A sunny future for capitalism?

Strangely, Hudson Institute scholar Irwin Stelzer seems to forecast a sunny future for capitalism in a DC Examiner op-ed today. Stelzer writes about the current financial/bail out crisis — the one at which Congress recently threw some $700 billion of money earned by the American people. The one that now has the federal government as owner and investor in some major banks and lending institutions. The one that is likely to prompt further regulatory and bail out efforts in Congress. So, I don’t see Stelzer’s point that the “capitalism that will emerge from our current trials will be a New Capitalism, not socialism or some other ism.” Moreover, the rhetoric in the public arena has grown decidedly more hostile to economic freedom (i.e. capitalism).

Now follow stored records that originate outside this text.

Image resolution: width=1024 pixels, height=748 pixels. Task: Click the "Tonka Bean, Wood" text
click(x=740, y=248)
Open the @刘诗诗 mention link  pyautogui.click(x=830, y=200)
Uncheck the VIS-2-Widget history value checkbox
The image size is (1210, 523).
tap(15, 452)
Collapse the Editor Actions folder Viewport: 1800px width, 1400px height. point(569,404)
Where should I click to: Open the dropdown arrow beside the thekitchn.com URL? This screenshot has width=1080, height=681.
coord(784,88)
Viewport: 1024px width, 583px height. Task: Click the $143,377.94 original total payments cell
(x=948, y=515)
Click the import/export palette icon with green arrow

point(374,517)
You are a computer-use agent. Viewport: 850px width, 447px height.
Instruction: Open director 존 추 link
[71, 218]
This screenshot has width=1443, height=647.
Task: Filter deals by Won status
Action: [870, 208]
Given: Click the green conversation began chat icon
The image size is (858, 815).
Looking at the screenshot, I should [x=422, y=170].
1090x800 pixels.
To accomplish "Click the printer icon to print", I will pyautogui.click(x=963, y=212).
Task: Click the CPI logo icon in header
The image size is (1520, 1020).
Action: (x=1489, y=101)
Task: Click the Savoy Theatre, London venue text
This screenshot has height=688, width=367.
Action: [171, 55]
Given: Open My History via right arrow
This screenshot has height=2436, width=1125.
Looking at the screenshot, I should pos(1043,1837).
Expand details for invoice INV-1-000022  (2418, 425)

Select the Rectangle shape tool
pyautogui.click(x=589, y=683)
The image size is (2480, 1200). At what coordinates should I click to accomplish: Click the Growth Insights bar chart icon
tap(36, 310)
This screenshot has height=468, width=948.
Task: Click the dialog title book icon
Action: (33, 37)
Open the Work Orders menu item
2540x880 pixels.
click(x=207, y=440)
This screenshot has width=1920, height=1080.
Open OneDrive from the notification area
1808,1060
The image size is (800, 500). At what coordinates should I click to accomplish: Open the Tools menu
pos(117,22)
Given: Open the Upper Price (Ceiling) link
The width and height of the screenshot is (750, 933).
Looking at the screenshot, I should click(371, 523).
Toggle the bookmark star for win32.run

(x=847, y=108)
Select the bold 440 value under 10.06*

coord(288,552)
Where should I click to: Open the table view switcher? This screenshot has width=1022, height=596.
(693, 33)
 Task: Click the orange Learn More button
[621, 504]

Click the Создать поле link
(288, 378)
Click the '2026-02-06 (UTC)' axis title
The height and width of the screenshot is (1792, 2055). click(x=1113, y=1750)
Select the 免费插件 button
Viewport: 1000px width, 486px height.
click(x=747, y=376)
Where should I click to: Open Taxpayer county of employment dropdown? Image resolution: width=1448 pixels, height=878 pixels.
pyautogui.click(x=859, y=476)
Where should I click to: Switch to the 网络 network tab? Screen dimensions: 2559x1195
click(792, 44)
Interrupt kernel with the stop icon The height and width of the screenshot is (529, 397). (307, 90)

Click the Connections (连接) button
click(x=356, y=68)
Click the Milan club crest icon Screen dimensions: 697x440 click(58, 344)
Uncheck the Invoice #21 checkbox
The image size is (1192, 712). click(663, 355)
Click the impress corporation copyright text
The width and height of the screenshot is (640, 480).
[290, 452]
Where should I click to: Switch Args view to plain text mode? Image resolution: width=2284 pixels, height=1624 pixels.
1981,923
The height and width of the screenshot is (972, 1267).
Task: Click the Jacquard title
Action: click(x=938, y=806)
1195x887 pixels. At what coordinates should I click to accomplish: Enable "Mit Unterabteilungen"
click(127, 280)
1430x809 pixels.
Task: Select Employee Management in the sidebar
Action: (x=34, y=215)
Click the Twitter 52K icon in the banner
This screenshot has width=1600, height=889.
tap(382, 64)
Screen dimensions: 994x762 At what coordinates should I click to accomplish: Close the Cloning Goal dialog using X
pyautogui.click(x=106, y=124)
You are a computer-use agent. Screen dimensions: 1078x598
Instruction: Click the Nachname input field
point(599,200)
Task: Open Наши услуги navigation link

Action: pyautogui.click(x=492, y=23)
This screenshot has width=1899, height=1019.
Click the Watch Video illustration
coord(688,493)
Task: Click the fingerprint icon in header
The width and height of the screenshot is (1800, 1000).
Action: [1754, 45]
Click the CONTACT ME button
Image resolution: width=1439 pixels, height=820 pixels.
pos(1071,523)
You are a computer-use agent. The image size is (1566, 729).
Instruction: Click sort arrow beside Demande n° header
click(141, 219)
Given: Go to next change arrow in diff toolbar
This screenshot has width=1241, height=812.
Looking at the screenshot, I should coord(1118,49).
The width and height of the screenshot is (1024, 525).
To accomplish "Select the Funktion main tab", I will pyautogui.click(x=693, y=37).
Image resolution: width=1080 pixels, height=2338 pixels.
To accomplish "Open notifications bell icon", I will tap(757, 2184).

Just this week, for example, USA Today editorialists blamed the ongoing fiasco on the “work of greedy Wall Street types.” No mention of the perverse incentives set forth by government regulations, incentives that allowed those Wall Street types to take financial risks that would ultimately be born by taxpayers. At beyondbailouts.org, CEI has partnered with the National Taxpayers Union and other free market groups to make the case that capitalism hasn’t failed — the so-called “mixed economy” has — and sound the alarm that what we will likely end up with is, in fact, not a “New Capitalism” but another round of the disastrous New Deal.